(Stored records)
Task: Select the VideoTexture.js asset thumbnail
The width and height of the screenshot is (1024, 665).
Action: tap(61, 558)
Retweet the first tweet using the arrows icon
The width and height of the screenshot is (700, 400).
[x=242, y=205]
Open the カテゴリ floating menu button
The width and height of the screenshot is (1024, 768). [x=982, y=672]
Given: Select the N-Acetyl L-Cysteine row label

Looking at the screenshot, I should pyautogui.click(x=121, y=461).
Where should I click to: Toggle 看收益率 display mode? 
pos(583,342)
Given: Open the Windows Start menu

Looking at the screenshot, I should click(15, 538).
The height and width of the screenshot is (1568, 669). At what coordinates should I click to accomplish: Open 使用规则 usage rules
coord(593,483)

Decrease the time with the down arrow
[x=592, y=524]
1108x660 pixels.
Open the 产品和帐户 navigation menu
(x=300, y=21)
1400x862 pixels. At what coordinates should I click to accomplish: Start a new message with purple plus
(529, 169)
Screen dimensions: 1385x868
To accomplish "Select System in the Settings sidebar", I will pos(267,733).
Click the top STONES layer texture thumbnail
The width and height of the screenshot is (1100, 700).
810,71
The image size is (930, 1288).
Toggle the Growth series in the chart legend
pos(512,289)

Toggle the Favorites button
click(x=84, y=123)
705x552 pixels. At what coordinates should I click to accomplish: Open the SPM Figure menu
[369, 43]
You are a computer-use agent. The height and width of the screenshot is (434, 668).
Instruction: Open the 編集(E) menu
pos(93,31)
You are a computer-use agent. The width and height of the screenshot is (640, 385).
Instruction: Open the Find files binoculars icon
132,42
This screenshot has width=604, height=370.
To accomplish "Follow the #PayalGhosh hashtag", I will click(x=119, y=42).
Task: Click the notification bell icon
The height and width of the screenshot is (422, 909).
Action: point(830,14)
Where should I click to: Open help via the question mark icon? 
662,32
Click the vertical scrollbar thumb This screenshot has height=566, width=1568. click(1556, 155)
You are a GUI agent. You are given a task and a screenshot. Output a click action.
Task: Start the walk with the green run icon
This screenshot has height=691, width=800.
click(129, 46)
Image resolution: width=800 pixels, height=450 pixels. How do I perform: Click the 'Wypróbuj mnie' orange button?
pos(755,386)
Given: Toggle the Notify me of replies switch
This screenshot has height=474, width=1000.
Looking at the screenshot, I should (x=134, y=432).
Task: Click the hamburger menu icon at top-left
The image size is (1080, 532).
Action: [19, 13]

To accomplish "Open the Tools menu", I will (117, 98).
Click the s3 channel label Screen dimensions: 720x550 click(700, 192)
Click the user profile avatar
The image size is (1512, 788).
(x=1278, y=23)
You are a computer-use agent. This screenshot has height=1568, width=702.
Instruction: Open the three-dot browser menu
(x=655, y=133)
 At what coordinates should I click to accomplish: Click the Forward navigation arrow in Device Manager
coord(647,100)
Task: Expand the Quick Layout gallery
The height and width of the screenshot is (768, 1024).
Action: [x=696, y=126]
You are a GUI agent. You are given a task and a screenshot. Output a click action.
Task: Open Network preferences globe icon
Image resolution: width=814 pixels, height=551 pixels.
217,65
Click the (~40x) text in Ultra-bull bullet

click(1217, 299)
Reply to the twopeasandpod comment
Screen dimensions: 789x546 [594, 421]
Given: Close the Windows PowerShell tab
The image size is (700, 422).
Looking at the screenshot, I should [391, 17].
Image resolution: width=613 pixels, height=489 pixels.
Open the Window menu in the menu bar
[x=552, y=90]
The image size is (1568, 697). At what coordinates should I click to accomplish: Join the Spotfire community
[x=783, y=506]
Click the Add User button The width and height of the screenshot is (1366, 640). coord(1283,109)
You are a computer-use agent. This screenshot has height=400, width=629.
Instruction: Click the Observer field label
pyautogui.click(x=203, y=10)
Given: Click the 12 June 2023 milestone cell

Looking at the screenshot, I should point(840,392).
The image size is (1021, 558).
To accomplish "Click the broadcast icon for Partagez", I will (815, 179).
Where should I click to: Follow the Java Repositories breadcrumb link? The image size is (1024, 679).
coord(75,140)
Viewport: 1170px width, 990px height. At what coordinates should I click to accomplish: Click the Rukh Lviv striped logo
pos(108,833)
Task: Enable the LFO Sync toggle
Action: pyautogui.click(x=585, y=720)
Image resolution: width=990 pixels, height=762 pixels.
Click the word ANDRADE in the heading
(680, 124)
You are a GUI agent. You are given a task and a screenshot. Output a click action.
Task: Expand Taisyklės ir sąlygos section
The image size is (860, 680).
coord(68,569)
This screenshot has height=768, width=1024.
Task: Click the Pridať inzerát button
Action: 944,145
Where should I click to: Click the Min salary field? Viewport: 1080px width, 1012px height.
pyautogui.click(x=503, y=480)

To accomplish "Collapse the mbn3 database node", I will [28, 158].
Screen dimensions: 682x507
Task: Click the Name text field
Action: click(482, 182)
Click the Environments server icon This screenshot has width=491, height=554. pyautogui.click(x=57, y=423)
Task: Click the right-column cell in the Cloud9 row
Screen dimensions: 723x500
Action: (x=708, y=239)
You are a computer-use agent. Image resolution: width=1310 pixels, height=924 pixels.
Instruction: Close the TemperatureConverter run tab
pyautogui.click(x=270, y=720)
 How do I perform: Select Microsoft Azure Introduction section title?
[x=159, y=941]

■ REQUIRED WORK: Give back, word for word, only the lines from the one containing "You are a computer-use agent. Image" through the closing line of the entries.

■ SOLUTION:
You are a computer-use agent. Image resolution: width=1310 pixels, height=924 pixels.
Instruction: Close the TemperatureConverter run tab
pyautogui.click(x=270, y=720)
 How do I perform: Select Microsoft Azure Introduction section title?
[x=159, y=941]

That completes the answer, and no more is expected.